# Goat Play structures



## LuvmyGoaties (Mar 9, 2010)

Please post pictures of your goat play structures. We are about to build our new (hopefully) predator proof goat pen and want to eventually build a play structure for them in it. I'd like to see pictures to get some ideas.

Jen


----------



## KW Farms (Jun 21, 2008)

Have you looked at Double Durango Farm's website? They make some incredible goat structures! I think it's www.doubledurangofarm.com


----------



## Dani-1995 (Mar 11, 2011)

KW Farms, those are some awesome structures! Thanks for sharing the link =) 
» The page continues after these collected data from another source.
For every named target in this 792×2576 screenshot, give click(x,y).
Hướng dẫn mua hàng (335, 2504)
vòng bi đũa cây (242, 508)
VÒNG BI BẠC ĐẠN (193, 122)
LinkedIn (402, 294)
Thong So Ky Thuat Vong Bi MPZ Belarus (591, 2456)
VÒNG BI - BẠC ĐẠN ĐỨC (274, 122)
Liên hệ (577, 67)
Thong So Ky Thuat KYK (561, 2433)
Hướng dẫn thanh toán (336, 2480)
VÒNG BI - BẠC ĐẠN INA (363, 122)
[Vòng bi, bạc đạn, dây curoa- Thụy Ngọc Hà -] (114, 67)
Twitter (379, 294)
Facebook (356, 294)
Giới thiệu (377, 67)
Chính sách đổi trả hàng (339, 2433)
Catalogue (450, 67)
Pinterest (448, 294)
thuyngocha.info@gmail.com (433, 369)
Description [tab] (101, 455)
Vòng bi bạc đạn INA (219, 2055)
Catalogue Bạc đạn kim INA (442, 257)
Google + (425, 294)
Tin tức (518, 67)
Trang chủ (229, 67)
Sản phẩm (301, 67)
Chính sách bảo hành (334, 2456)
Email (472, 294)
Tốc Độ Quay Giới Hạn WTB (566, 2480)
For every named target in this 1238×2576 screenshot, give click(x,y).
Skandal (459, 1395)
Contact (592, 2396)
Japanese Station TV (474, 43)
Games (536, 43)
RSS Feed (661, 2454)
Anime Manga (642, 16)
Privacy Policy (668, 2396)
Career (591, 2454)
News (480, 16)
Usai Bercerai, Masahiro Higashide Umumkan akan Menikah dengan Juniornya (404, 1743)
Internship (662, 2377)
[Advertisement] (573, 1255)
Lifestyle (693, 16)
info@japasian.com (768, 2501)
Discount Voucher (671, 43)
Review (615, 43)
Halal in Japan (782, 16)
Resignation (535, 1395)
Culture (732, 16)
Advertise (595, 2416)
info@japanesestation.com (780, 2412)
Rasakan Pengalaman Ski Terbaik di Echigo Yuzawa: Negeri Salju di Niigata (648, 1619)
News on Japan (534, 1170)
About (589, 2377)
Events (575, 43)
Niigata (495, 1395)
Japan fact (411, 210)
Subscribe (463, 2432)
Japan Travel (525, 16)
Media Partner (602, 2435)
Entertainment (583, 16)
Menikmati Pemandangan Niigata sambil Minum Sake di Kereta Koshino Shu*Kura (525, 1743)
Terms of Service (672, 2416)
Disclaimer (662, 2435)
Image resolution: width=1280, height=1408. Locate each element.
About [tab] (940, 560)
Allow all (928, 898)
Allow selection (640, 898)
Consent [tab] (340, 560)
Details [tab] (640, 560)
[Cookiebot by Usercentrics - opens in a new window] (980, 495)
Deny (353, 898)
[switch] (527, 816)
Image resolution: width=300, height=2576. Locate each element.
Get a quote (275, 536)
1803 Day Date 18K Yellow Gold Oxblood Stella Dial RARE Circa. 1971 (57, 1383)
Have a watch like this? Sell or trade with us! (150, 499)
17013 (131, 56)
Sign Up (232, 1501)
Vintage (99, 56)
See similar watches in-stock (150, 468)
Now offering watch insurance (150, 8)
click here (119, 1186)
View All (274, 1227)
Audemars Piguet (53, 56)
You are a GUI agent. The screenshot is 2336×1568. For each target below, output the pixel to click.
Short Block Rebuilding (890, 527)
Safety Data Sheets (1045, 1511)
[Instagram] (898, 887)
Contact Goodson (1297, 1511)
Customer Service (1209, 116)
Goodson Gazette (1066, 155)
I have two big rail road ties one propped up at both ends with cinder blocks and the other propped up on that one in the middle and the other end on the ground, so its like a ramp. I'll try to get a pic of it for you. Its nothing grand but they love it!


----------



## GotmygoatMTJ (Apr 25, 2009)

I  Double Durango Farm's structures!
And their goats


----------



## FunnyRiverFarm (Sep 13, 2008)

Yeah, those are cool! I don't have anything nearly that fancy but the goats are happy. I have some giant wooden spools from the electric co with a long board connecting them so the goats have a "balance beam". I also have a wooden coffee table and one of those plastic toddler play structures with a slide that I got for free during unlimited pick-up in a nearby town.


----------



## Steve (Mar 12, 2011)

Old tractor tires make good play things,the babies like to run around them knocking each other off,they also serve as a cozy place to bed down and feel secure.
That site is saying they use pressure treated wood,i would not use any pressure treated wood unless it was on the ground,goats like to chew on everything and that stuff cant be good for anything.


----------